What to work on = Copy every entry exactly as it reads and exclude whatever pictures appear.

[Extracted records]
=== Section Start ===

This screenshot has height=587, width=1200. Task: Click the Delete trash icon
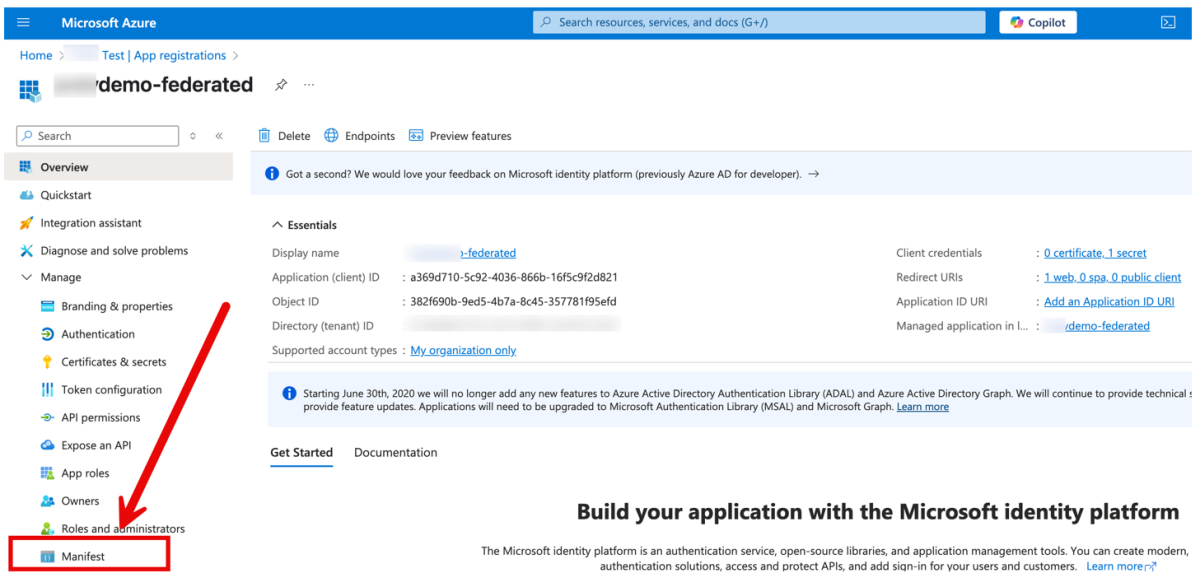tap(265, 136)
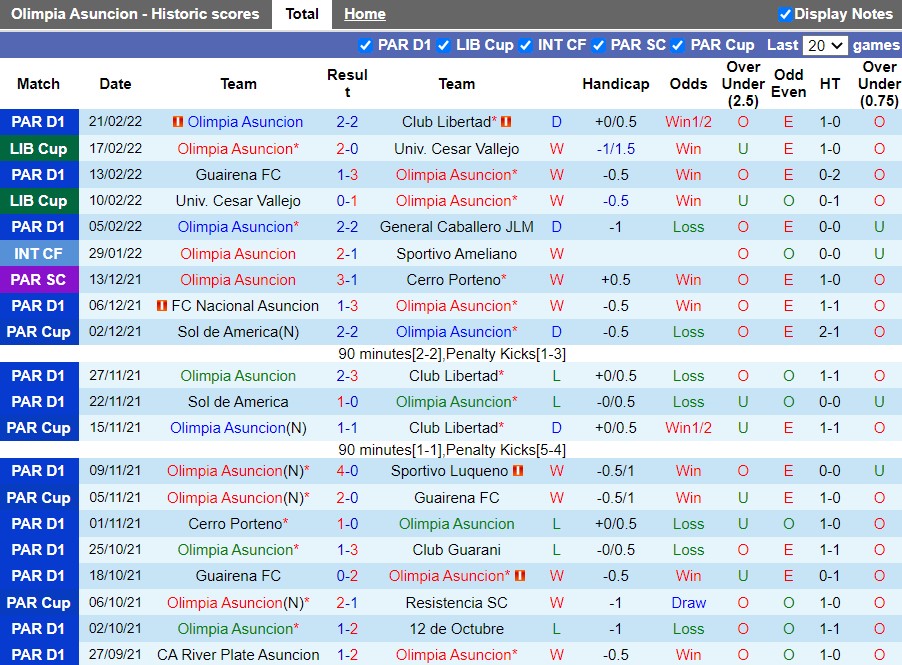Click red card icon next to Sportivo Luqueno
The width and height of the screenshot is (902, 665).
pyautogui.click(x=518, y=471)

=== Section End ===

Finished exercise =
This screenshot has height=587, width=1200. Task: Click the Delete trash icon
tap(265, 136)
Click red card icon next to Sportivo Luqueno
The width and height of the screenshot is (902, 665).
pyautogui.click(x=518, y=471)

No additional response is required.